Mik-el met many strange and wonderful things on that journey -- gods given form in the shape of dogs or lions, winged spirits imagined by people who lived in the desert and worshipped the winds, and beneath it all the sleeping strangeness of the Titans who were not like human beings at all. There too he met the Lady of the Dead, and heard how she had been born far south of his home in the first days of the world, when all the people there were lived in a few square miles of plain along the Great Rift. He traveled as far as he could, becoming thin and pale. And then he returned home.
But the years of gods are not like the years of men. Twenty some years had passed, and the young man he had known had grown old and died.
So he resolved to find him again, him and all the others he had loved. Over the years he kept a lookout for them wherever he went, and when he found them he aided them and helped them along as much as he could.
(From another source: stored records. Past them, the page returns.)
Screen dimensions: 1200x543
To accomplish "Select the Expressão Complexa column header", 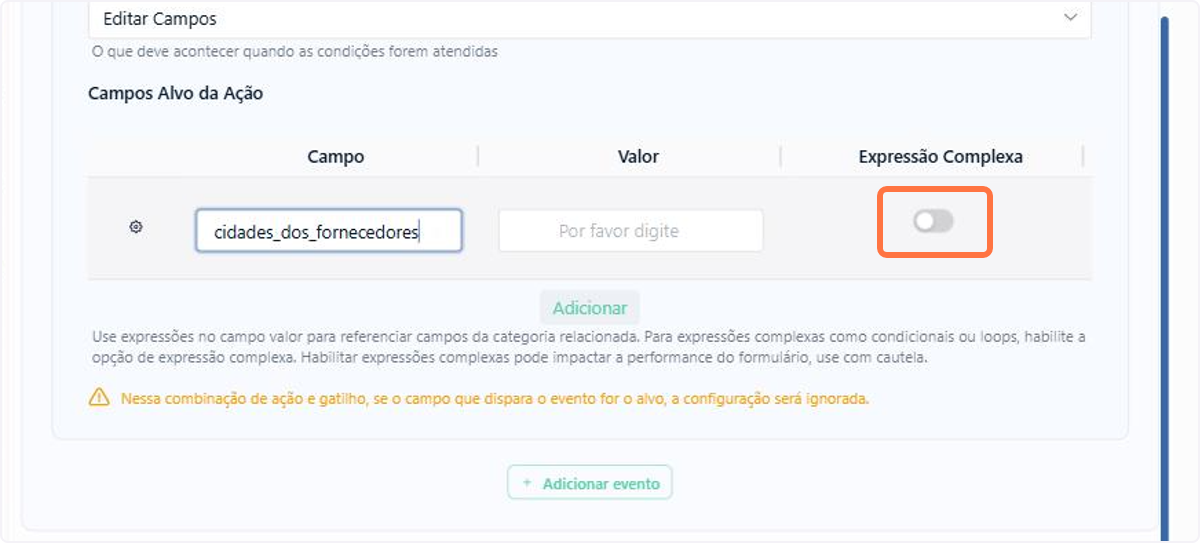I will click(x=941, y=156).
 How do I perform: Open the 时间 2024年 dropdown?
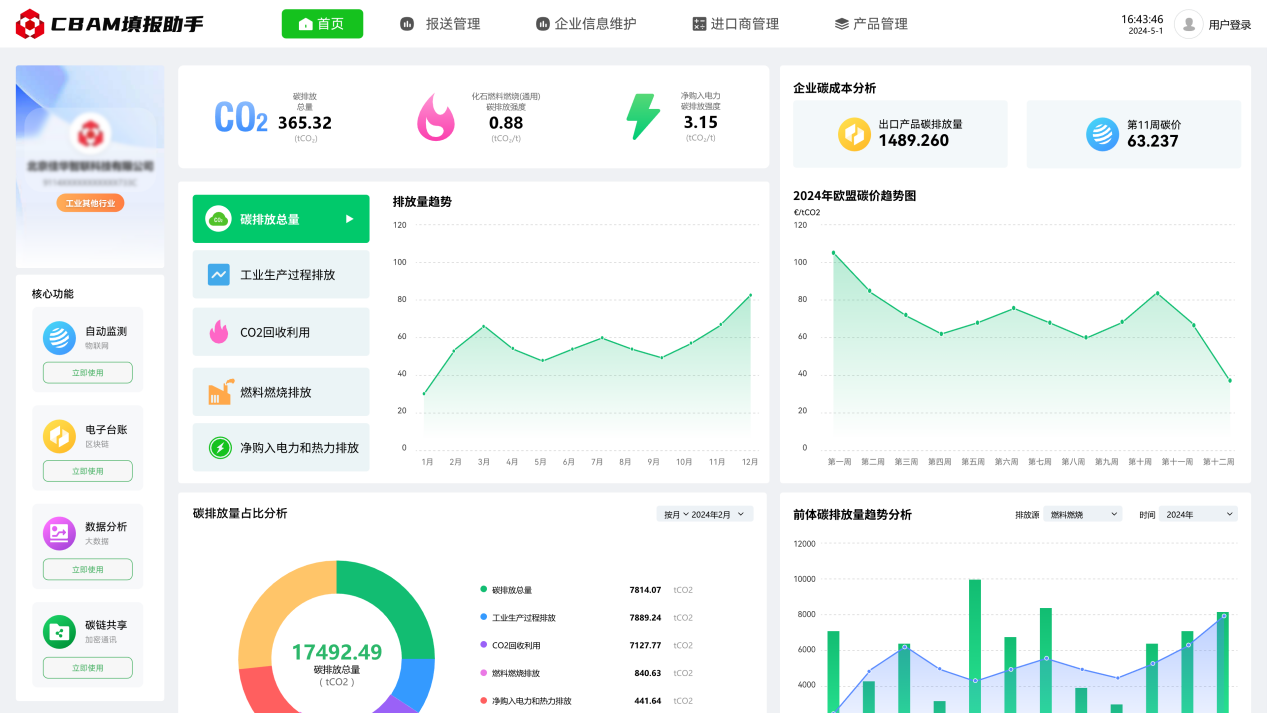point(1197,514)
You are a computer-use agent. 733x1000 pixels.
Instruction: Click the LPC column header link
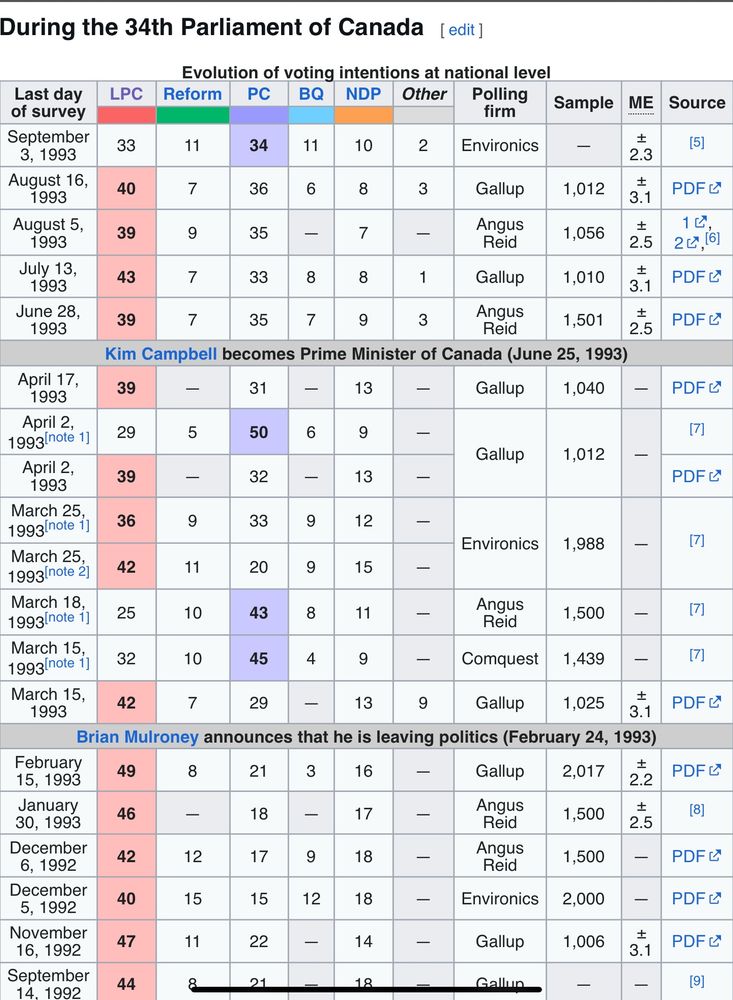(x=126, y=94)
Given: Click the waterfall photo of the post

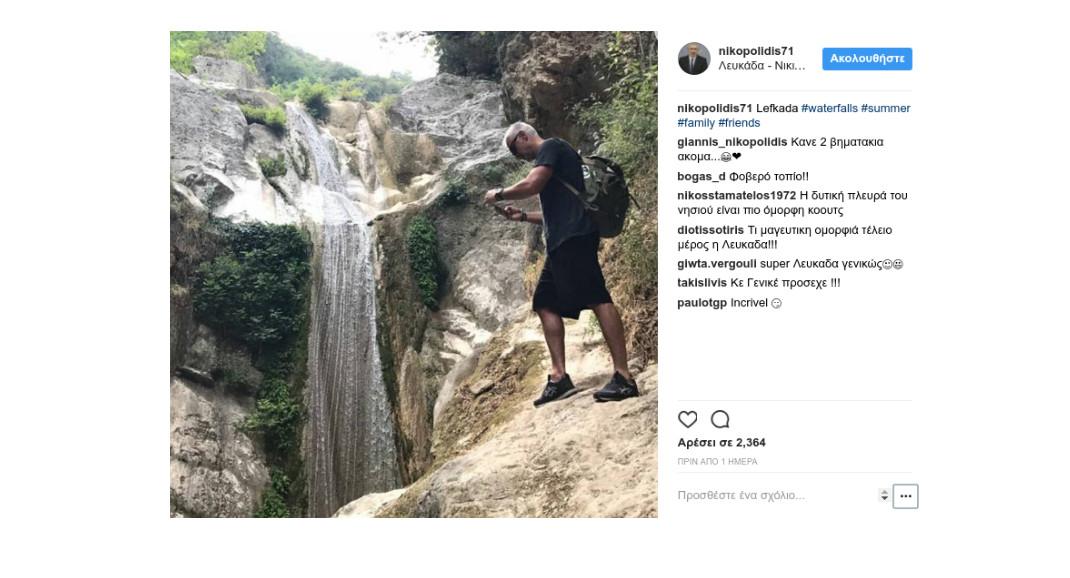Looking at the screenshot, I should tap(414, 274).
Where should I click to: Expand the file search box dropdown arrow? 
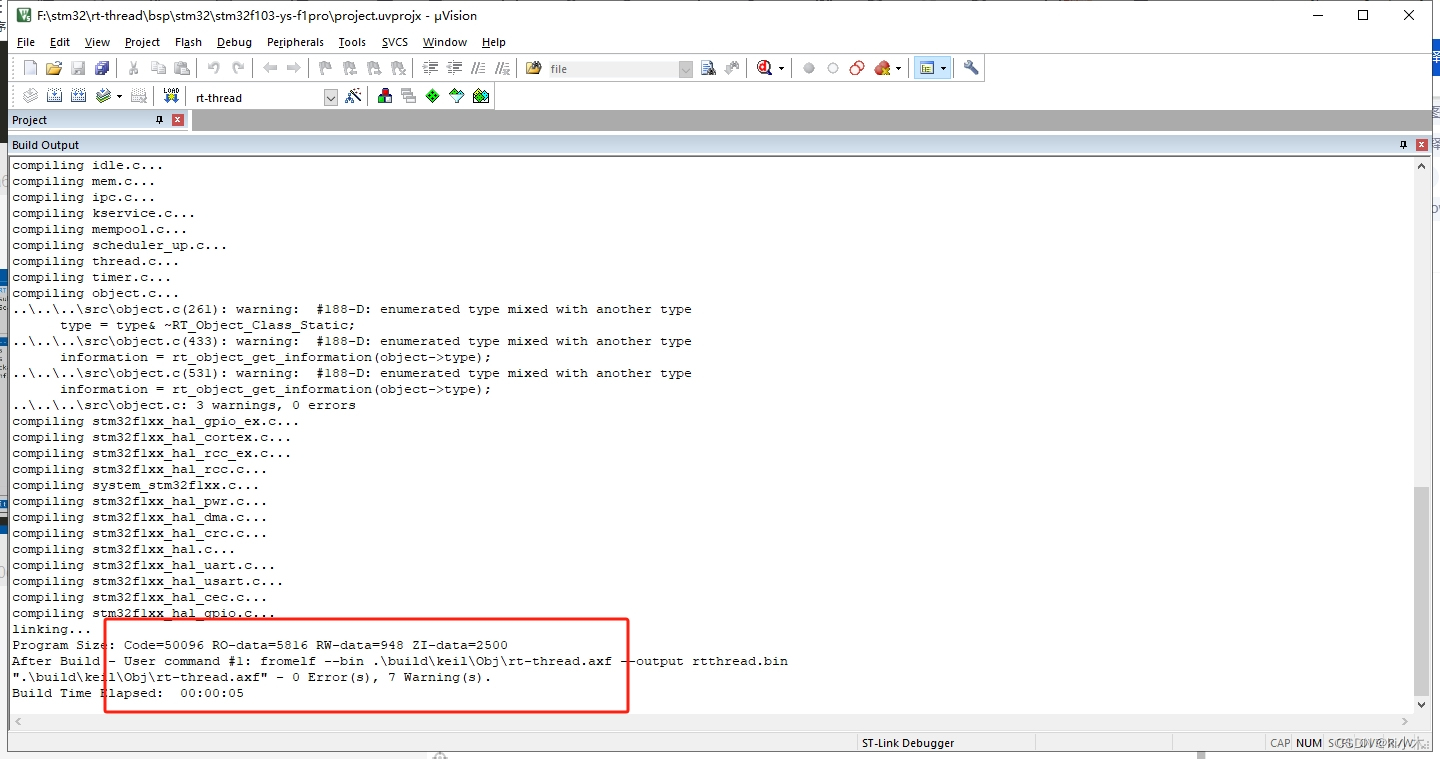(686, 68)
When he found Xandros in Byblos, he had already found him again half a dozen times, and there are stories of those times to be told. One of those times he met Neas, as Neas and Xandros had been together in several lives already. He'd added Neas to the list of people he was looking for before the last time, when Neas was the Achaian warrior Patroclus.
And of course this is not the last time he will find Xandros, one of the sons of his heart. There are a good many more stories to come before Xandros gets his ship to sail the seas of the stars! But you can bet when he does Mik-el will be right there with him to visit each wandering island in the sky.